Malta
- FIBA zone: FIBA Europe
- National federation: Malta Basketball Association

U19 World Cup
- Appearances: None

U18 EuroBasket
- Appearances: None

U18 EuroBasket Division B
- Appearances: None

U18 EuroBasket Division C
- Appearances: 18
- Medals: Gold: 2 (2007, 2023) Silver: 6 (2013, 2014, 2015, 2018, 2019, 2022) Bronze: 4 (2009, 2016, 2017, 2025)

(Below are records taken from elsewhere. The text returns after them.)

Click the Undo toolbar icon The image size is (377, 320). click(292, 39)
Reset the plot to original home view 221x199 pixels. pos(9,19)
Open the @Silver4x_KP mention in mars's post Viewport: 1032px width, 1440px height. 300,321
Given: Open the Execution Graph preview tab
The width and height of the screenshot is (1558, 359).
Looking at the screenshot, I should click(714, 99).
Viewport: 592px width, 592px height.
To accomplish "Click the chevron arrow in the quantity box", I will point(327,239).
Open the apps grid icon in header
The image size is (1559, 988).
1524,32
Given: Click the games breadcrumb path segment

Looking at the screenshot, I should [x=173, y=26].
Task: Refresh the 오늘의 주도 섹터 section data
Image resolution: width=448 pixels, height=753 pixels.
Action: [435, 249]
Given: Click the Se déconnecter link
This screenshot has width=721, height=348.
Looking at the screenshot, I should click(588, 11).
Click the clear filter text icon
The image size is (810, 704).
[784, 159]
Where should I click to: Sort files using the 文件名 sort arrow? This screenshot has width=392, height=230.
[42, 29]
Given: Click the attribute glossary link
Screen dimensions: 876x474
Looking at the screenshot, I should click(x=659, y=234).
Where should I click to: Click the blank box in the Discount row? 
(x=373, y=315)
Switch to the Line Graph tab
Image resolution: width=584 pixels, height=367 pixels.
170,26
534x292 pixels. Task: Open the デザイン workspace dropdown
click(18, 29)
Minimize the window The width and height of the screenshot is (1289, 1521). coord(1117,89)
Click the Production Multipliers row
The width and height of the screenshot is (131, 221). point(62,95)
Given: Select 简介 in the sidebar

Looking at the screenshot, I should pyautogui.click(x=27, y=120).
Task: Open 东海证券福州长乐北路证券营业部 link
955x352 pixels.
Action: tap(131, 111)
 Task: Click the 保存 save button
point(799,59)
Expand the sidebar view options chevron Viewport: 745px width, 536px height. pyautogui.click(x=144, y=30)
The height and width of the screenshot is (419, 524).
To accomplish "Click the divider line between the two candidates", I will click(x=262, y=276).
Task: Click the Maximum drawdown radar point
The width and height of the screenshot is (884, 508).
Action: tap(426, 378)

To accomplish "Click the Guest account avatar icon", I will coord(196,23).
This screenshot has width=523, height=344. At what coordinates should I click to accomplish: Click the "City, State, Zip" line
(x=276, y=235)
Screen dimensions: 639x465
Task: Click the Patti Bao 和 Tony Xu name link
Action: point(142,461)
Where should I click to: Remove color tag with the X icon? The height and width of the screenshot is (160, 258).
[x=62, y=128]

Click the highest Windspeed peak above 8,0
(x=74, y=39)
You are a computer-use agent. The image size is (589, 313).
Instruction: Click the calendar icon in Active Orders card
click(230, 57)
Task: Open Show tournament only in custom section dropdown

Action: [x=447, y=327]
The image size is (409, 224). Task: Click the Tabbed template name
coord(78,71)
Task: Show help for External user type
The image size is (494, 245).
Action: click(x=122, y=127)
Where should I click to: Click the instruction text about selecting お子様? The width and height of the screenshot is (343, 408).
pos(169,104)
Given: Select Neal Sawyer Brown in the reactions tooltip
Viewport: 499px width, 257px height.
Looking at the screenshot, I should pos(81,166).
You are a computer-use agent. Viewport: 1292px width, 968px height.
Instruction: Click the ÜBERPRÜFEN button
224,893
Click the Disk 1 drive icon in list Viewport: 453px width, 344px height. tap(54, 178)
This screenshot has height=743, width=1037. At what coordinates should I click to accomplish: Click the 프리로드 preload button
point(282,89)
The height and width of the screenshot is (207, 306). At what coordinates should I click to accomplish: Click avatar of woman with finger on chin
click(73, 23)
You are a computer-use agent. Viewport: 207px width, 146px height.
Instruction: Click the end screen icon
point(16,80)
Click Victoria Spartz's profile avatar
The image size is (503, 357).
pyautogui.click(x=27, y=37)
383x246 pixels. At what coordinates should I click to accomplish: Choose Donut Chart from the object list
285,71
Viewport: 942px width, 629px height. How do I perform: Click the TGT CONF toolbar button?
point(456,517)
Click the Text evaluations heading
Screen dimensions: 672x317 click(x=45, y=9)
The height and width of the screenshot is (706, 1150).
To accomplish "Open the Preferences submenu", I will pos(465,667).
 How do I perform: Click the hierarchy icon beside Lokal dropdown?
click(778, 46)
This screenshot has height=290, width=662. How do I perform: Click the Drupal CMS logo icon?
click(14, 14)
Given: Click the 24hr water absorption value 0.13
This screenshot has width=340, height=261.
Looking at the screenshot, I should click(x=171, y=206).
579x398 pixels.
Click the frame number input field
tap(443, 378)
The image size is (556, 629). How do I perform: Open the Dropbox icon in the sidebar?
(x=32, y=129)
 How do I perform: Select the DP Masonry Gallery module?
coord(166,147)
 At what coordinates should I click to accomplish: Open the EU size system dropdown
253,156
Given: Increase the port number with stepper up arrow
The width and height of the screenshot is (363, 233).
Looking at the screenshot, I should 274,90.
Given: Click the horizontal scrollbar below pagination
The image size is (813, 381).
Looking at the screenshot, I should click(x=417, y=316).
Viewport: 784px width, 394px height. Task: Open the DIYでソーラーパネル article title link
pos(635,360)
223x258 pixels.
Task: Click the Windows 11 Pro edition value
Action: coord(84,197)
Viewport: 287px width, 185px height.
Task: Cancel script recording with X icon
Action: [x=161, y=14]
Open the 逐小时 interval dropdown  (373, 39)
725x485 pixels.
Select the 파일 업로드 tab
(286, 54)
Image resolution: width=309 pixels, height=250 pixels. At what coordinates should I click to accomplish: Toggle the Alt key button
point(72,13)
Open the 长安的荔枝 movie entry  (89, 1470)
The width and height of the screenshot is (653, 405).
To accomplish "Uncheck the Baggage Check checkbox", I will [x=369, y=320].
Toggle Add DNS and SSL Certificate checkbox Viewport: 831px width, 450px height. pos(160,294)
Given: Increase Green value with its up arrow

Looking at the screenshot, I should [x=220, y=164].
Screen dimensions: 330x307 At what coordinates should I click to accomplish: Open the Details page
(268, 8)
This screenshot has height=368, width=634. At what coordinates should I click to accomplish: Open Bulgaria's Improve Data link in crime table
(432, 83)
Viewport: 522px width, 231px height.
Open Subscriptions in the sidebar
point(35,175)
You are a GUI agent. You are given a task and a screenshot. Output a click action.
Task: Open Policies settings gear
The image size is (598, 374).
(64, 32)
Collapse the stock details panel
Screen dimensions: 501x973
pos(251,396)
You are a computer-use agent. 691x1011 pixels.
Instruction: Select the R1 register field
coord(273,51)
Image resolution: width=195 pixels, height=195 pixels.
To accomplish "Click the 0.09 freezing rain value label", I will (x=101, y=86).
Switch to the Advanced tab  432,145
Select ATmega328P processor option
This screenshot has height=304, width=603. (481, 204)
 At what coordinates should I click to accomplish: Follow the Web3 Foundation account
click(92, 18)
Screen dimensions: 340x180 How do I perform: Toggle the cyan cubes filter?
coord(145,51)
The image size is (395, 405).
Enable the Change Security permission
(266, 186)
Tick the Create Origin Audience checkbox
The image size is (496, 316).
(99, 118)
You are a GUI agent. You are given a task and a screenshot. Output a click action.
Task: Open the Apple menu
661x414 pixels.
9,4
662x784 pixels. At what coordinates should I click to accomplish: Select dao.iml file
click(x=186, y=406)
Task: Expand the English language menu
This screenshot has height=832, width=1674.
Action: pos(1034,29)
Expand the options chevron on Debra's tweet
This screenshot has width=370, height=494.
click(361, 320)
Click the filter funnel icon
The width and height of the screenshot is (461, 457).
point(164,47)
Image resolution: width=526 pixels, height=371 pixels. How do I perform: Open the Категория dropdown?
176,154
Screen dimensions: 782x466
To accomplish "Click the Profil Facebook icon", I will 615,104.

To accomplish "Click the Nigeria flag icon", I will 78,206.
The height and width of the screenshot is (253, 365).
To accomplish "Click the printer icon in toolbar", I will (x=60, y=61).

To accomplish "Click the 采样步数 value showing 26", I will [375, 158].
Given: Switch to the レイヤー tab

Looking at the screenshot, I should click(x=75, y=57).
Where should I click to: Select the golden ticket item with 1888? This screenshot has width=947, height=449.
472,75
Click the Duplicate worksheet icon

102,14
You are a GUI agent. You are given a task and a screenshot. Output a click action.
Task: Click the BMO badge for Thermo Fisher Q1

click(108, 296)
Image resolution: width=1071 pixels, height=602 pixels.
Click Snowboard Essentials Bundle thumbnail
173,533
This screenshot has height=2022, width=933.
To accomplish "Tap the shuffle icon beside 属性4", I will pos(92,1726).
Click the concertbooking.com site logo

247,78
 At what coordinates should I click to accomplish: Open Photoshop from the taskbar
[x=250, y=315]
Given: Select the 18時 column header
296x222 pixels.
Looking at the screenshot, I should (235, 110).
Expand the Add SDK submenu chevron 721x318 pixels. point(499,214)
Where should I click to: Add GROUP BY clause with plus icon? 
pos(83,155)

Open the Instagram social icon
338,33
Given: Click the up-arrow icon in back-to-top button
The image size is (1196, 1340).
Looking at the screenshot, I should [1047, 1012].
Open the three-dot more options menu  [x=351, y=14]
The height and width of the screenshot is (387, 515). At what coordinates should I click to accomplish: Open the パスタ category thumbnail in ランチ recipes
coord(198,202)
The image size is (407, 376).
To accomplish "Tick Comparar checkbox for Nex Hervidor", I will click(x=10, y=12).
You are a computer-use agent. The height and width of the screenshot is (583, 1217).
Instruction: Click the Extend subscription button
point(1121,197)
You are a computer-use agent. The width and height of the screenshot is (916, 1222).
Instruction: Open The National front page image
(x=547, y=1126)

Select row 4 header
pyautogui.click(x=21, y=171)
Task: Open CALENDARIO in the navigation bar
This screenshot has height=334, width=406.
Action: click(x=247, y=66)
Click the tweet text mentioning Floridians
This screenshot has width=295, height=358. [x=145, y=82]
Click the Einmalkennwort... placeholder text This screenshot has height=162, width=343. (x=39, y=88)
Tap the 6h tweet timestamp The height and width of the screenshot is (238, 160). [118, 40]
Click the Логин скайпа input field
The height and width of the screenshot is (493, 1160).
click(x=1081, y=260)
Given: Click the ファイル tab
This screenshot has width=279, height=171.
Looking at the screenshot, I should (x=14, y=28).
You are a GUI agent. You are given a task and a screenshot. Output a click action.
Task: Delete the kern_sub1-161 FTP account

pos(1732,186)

= Malta women's national under-18 basketball team =

The Malta women's national under-18 basketball team is a national basketball team of Malta, administered by the Malta Basketball Association. It represents the country in under-18 women's international basketball competitions.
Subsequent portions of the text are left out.